──────── EXTRACT

Letter: Law hurts businesses


To the editor,

Well, the “friends of small business” AKA the state legislature, AKA our representatives, up in Hartford have once again gotten their creative tax juices flowing. Yes, the legislature along with the bandito-in-chief, Gov. Dannel Malloy, have come up with a new way of separating small businesses from their hard-earned income while simultaneously complicating what had been the fairly simple, straightforward process of paying quarterly estimated state income taxes.

Most small businesses are structured as Limited Liability Corporations (LLCs), “S” Corporations, or Partnerships. Historically, income generated by these businesses was treated as pass-through income to the individuals who own and operate them. Those individuals would pay estimated income taxes to the state on a quarterly basis. Obviously, nobody likes taxes, but at least it was simple.

On May 31, our good governor signed Public Act 18-49. This new law requires that these pass-through entities pay quarterly estimated taxes, instead of having the owners make those payments as individuals. As far as I have observed, the new law received virtually no publicity or attention by either the state or the media.

Among the nuances of the law is that it is retroactive to Jan. 1, 2018. This means that we small businesses are already delinquent in our payments, as the first one was due back on April 15.  Don’t worry, though. Our “friends of business” are advising us to make a “catch up” payment by paying the April 15 obligation in addition to the June 15 obligation. No mention is made of the fact that we have already made the April payment as individuals. I’m guessing that the state will allow a credit for that extra payment at the end of the year. I’m also guessing that they will immediately spend this “windfall” the same way they spent the temporary income tax bump that resulted from the new federal tax law.

────────────────

▶ _REQUIRED ACTION_:
Answer these questions from the letter:
(a) On what date did the governor sign Public Act 18-49?
(b) To what date is the new law retroactive?
(c) Which three structures does the letter say most small businesses use?
Rely solely on the letter when answering.

──────── RECORDS SUPPLIED

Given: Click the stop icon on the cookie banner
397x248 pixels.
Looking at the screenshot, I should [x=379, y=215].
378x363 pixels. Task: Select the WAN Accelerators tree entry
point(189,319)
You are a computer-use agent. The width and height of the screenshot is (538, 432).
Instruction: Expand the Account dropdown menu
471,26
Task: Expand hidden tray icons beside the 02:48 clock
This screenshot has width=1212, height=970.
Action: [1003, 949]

────────────────
──────── RECORDS SUPPLIED

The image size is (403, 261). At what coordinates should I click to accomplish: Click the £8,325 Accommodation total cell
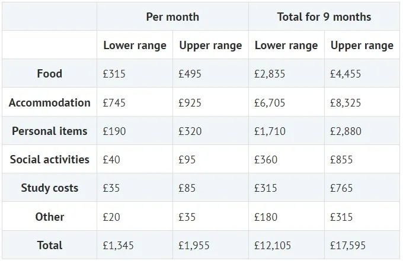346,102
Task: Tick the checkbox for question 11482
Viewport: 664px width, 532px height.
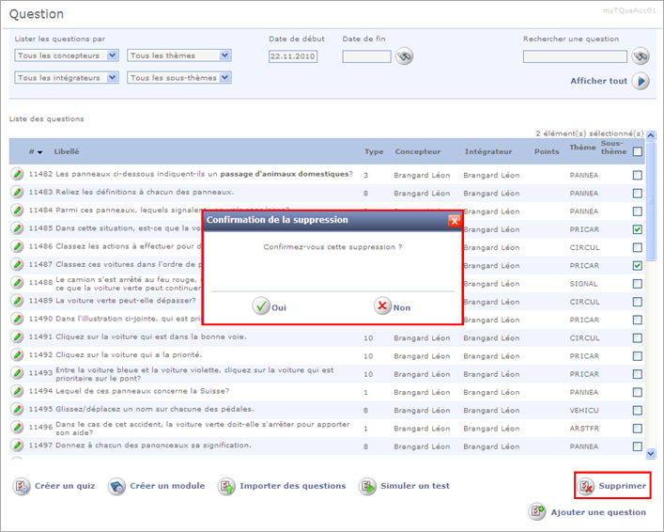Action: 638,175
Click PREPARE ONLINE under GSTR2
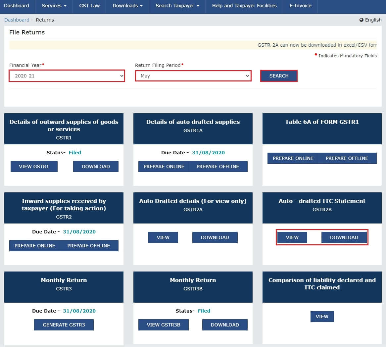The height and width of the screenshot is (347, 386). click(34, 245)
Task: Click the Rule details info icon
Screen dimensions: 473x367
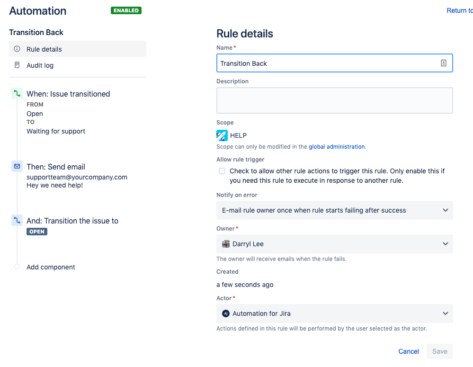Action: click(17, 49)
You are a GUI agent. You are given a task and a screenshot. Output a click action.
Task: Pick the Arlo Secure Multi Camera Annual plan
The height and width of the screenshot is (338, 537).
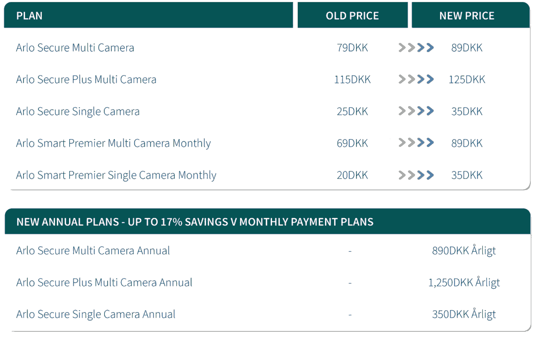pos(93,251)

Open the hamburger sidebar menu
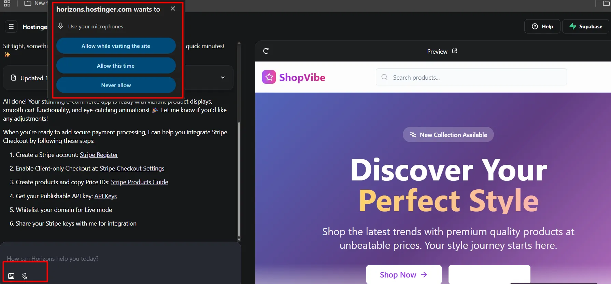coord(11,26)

────────────────
──────── RECORDS SUPPLIED

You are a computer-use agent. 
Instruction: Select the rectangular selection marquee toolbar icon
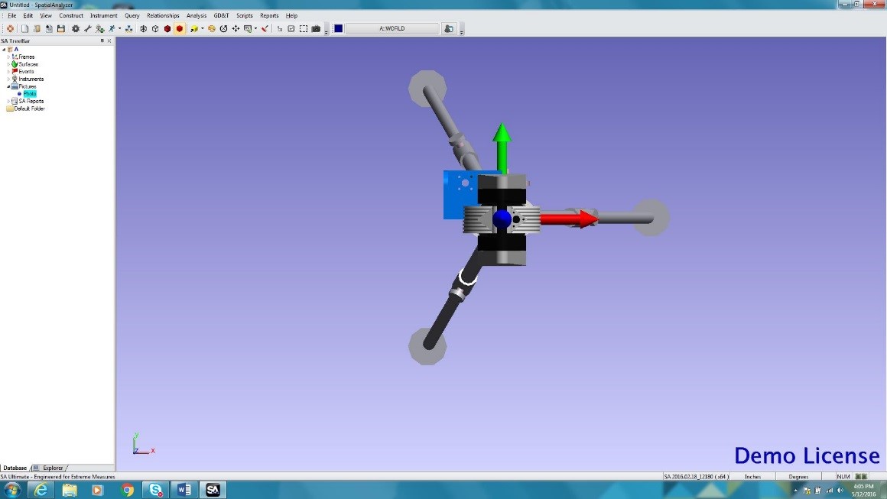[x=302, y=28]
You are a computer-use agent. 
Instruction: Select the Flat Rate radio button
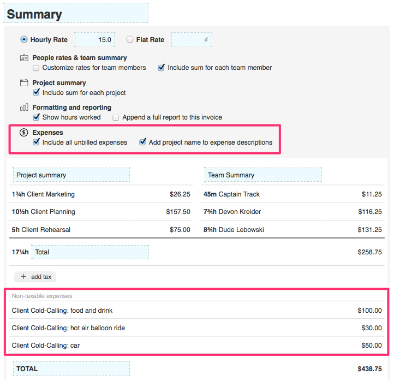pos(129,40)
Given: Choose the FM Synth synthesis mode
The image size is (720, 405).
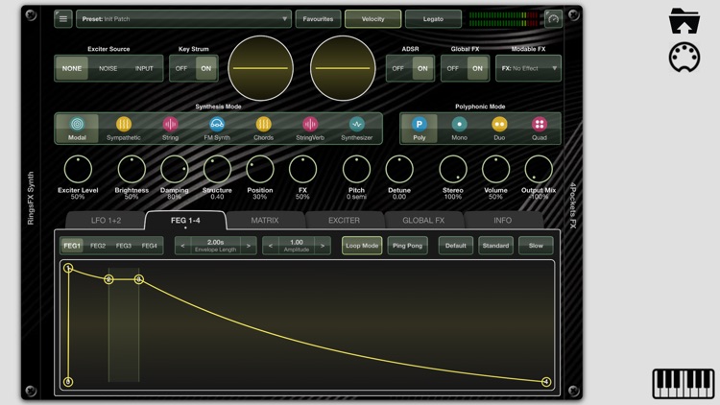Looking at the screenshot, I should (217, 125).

────────────────

▶ _ANSWER SECTION_:
(a) May 31.
(b) Jan. 1, 2018.
(c) Limited Liability Corporations (LLCs), "S" Corporations, and Partnerships.